Function to test elapsed time in each epochs during training

In [57]:
import time

def epoch_time(start_time, end_time):
    elapsed_time = end_time - start_time
    elapsed_mins = int(elapsed_time / 60)
    elapsed_secs = int(elapsed_time - (elapsed_mins * 60))
    return elapsed_mins, elapsed_secs

Training...

In [58]:

N_EPOCHS = 5

best_valid_loss = float('inf')

for epoch in range(N_EPOCHS):

    start_time = time.time()
    
    train_loss, train_acc = train(model, train_iterator, optimizer, criterion)
    valid_loss, valid_acc = evaluate(model, valid_iterator, criterion)
    
    end_time = time.time()

    epoch_mins, epoch_secs = epoch_time(start_time, end_time)
    
    if valid_loss < best_valid_loss:
        best_valid_loss = valid_loss
        torch.save(model.state_dict(), 'tut5-model.pt')
    
    print(f'Epoch: {epoch+1:02} | Epoch Time: {epoch_mins}m {epoch_secs}s')
    print(f'\tTrain Loss: {train_loss:.3f} | Train Acc: {train_acc*100:.2f}%')
    print(f'\t Val. Loss: {valid_loss:.3f} |  Val. Acc: {valid_acc*100:.2f}%')
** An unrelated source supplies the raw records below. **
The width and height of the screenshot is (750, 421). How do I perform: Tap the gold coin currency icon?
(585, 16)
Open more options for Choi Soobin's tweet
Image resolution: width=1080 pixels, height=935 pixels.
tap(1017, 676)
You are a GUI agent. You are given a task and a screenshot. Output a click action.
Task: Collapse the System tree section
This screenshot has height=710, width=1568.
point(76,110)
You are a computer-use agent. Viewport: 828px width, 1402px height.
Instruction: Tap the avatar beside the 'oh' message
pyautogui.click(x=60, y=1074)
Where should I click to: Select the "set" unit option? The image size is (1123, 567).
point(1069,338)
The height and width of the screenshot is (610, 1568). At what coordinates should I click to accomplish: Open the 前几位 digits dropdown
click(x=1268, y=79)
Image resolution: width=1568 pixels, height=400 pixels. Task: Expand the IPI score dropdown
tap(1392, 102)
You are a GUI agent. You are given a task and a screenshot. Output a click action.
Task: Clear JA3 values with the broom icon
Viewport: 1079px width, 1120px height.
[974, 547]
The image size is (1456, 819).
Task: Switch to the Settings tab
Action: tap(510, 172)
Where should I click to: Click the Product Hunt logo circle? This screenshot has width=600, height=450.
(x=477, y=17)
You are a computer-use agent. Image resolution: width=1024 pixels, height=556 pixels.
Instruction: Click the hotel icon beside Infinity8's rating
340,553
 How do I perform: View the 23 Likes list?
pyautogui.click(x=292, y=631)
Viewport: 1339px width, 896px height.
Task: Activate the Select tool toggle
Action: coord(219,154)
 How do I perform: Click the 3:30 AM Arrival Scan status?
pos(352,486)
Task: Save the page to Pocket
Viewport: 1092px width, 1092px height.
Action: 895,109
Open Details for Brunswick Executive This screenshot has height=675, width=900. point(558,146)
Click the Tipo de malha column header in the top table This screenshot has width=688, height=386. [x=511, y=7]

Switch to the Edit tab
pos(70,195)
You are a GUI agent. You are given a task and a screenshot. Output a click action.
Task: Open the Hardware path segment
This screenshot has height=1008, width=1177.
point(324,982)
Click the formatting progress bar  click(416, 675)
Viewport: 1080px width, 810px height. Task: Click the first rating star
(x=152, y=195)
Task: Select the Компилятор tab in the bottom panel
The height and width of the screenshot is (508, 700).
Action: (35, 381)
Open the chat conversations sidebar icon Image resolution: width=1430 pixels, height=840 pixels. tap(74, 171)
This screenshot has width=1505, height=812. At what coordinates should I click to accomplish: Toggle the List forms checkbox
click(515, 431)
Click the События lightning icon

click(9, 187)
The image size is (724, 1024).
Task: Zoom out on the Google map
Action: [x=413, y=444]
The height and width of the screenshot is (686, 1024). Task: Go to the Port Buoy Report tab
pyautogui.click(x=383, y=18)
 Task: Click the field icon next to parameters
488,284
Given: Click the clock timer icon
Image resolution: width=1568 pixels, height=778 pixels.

Epoch: 01 | Epoch Time: 0m 17s
	Train Loss: 1.055 | Train Acc: 58.90%
	 Val. Loss: 0.535 |  Val. Acc: 81.24%
Epoch: 02 | Epoch Time: 0m 17s
	Train Loss: 0.432 | Train Acc: 84.87%
	 Val. Loss: 0.415 |  Val. Acc: 85.91%
Epoch: 03 | Epoch Time: 0m 18s
	Train Loss: 0.317 | Train Acc: 89.08%
	 Val. Loss: 0.417 |  Val. Acc: 86.84%
Epoch: 04 | Epoch Time: 0m 17s
	Train Loss: 0.267 | Train Acc: 90.48%
	 Val. Loss: 0.444 |  Val. Acc: 85.87%
Epoch: 05 | Epoch Time: 0m 17s
	Train Loss: 0.222 | Train Acc: 92.50%
	 Val. Loss: 0.383 |  Val. Acc: 86.92%


Loading the best performing model and using it in our test case .

In [59]:
model.load_state_dict(torch.load('tut5-model.pt'))

test_loss, test_acc = evaluate(model, test_iterator, criterion)

print(f'Test Loss: {test_loss:.3f} | Test Acc: {test_acc*100:.2f}%')

Test Loss: 0.277 | Test Acc: 91.88%


Hurrayy! we achieved close to 92% accuracy for our test case

function to predict sentiment of our custom statement using our model

In [62]:

def predict_class(model, tokenizer, sentence):
    model.eval()
    tokens = tokenizer.tokenize(sentence)
    tokens = tokens[:max_input_length-2]
    indexed = [init_token_idx] + tokenizer.convert_tokens_to_ids(tokens) + [eos_token_idx]
    tensor = torch.LongTensor(indexed).to(device)
    tensor = tensor.unsqueeze(0)
    prediction = model(tensor).argmax(dim=1)
    return prediction.item()

Testing our custom statement

In [67]:
pred_class = predict_class(model,tokenizer, "Who is Kushal?")
print(f'Predicted class is: {pred_class} = {LABEL.vocab.itos[pred_class]}')

Predicted class is: 0 = HUM


In [68]:
pred_class = predict_class(model,tokenizer, "How many hours are there in a day?")
print(f'Predicted class is: {pred_class} = {LABEL.vocab.itos[pred_class]}')

Predicted class is: 3 = NUM


In [69]:
pred_class = predict_class(model,tokenizer, "Where is India?")
print(f'Predicted class is: {pred_class} = {LABEL.vocab.itos[pred_class]}')

Predicted class is: 4 = LOC


In [70]:

pred_class = predict_class(model,tokenizer, "What does UNO stands for?")
print(f'Predicted class is: {pred_class} = {LABEL.vocab.itos[pred_class]}')

Predicted class is: 5 = ABBR